- TASK OBJECTIVE -
Filter the listing for lines containing "named".

━━ MATERIAL FOR THE TASK

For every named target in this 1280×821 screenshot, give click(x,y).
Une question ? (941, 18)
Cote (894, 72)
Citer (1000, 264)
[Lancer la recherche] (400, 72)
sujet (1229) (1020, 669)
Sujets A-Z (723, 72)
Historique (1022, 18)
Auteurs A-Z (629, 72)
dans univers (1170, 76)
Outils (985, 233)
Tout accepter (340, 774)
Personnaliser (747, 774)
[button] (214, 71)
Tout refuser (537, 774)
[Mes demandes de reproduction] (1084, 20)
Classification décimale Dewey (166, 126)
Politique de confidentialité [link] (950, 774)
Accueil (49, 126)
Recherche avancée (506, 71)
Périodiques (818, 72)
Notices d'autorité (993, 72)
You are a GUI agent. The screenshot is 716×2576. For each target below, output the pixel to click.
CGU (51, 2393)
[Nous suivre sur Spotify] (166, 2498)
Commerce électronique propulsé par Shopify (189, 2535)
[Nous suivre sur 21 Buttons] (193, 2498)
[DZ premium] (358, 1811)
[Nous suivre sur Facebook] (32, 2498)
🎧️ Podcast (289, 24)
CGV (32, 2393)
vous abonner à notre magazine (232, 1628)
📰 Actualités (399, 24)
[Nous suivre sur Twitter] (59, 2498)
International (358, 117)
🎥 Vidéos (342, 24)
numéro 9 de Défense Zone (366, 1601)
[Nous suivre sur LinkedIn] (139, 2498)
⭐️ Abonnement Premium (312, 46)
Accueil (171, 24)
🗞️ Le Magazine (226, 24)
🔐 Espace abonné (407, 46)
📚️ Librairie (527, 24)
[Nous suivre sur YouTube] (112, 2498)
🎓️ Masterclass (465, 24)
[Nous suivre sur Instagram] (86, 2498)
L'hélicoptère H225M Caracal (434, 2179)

━━━━
━━ MATERIAL FOR THE TASK

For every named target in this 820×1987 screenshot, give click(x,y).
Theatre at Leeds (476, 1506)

━━━━

- REPLY TO THE EXERCISE -
For every named target in this 1280×821 screenshot, give click(x,y).
For every named target in this 820×1987 screenshot, give click(x,y).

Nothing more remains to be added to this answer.